## Exercise objective
In the records below, find the line that holds "Image resolution: width=609". Restate it and every later line exactly, stopping at the end and skipping pictures.

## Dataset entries
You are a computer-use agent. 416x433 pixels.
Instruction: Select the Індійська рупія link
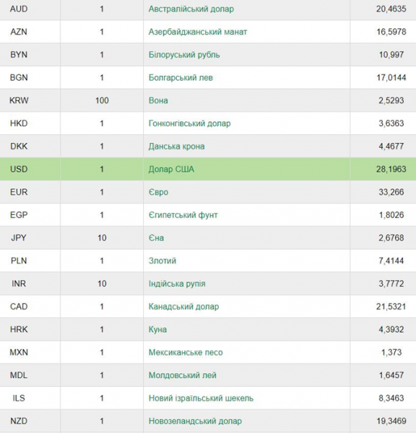click(x=177, y=284)
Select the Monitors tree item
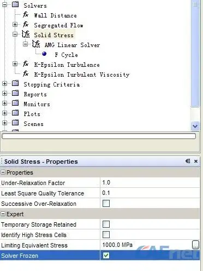Image resolution: width=203 pixels, height=271 pixels. click(37, 104)
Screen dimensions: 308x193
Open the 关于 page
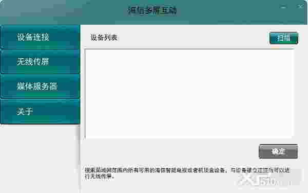(x=40, y=111)
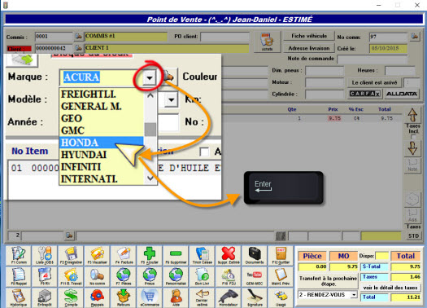Click the Adresse livraison button
Viewport: 427px width, 308px height.
coord(309,48)
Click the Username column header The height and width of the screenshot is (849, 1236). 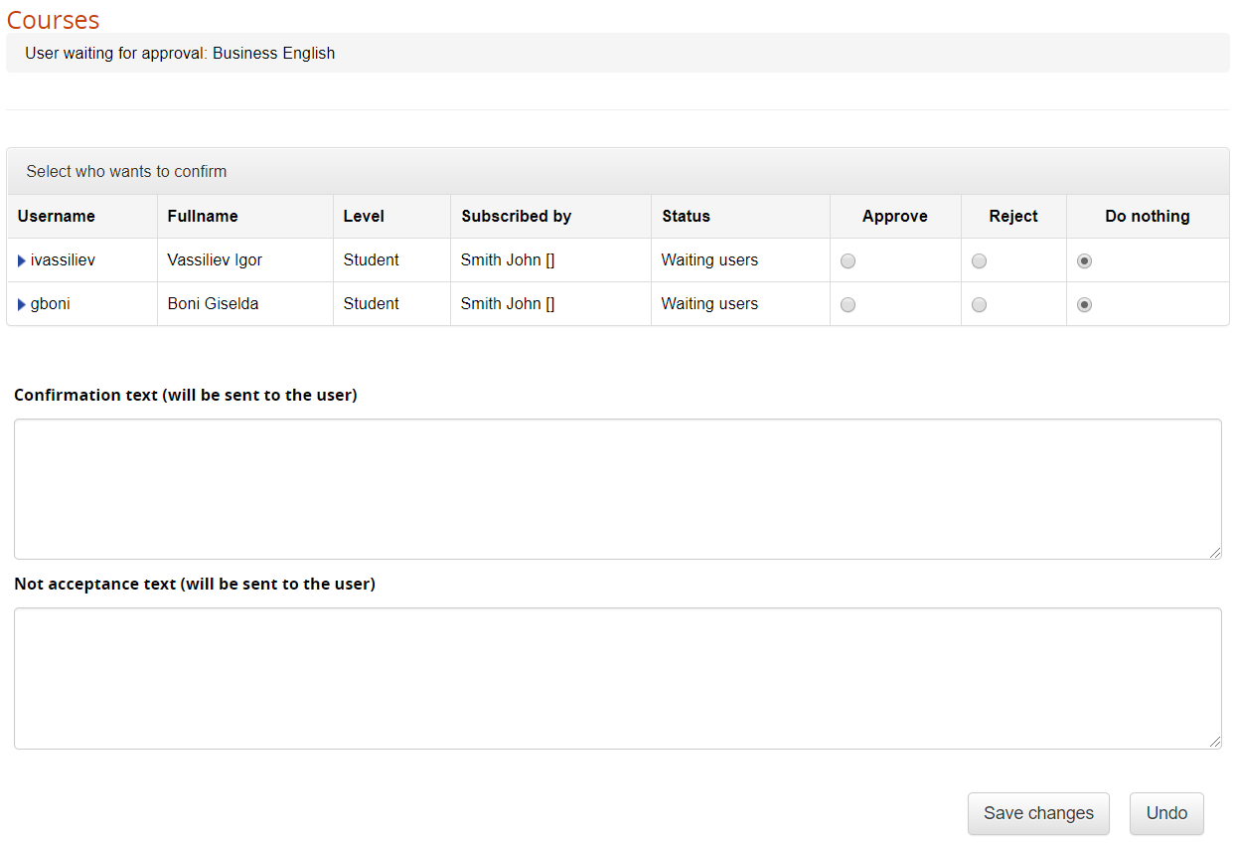[56, 216]
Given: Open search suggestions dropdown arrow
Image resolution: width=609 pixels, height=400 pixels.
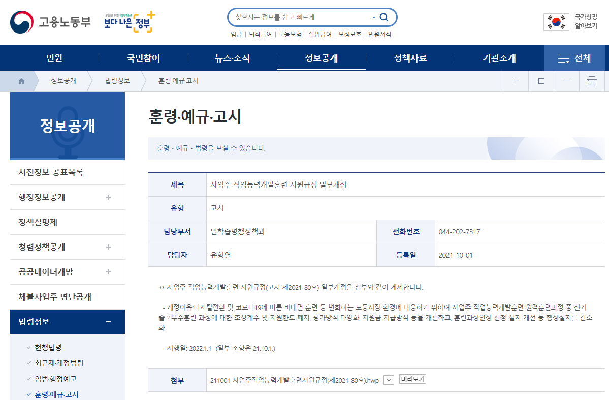Looking at the screenshot, I should tap(374, 17).
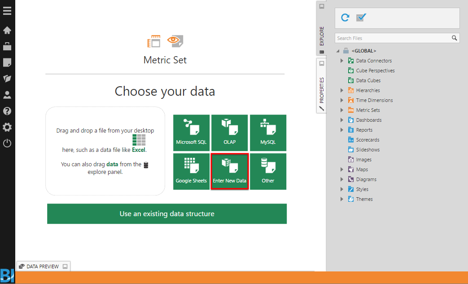Screen dimensions: 468x284
Task: Open the main hamburger menu
Action: [7, 10]
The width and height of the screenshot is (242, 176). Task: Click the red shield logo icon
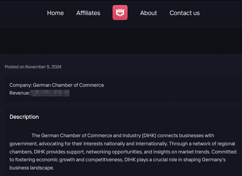tap(120, 12)
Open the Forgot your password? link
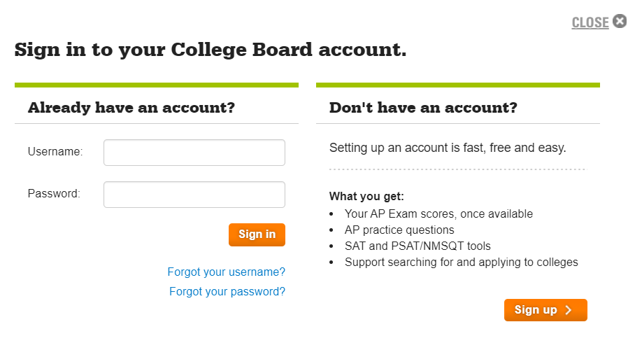642x343 pixels. pos(227,292)
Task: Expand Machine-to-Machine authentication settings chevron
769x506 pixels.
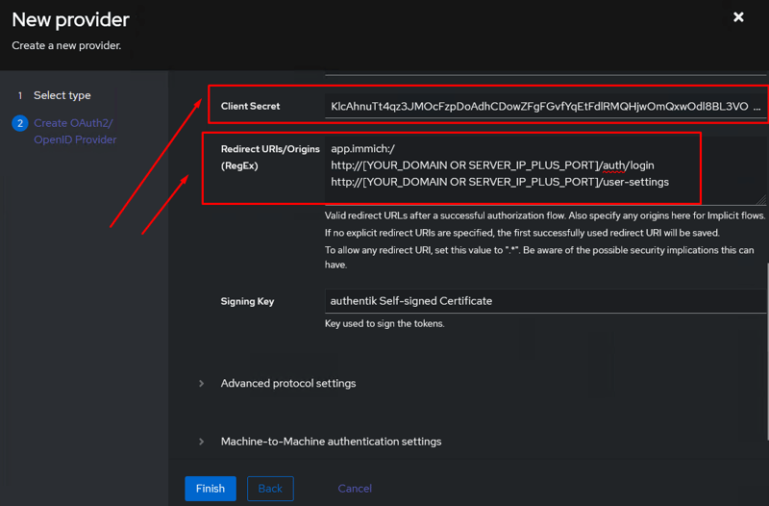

## Answer to this task
Image resolution: width=609 pixels, height=400 pixels.
Looking at the screenshot, I should tap(374, 17).
Screen dimensions: 468x284
Task: Open the main hamburger menu
Action: [7, 10]
The width and height of the screenshot is (242, 176). Task: Click the red shield logo icon
tap(120, 12)
Open the Forgot your password? link
642x343 pixels. pos(227,292)
Task: Expand Machine-to-Machine authentication settings chevron
769x506 pixels.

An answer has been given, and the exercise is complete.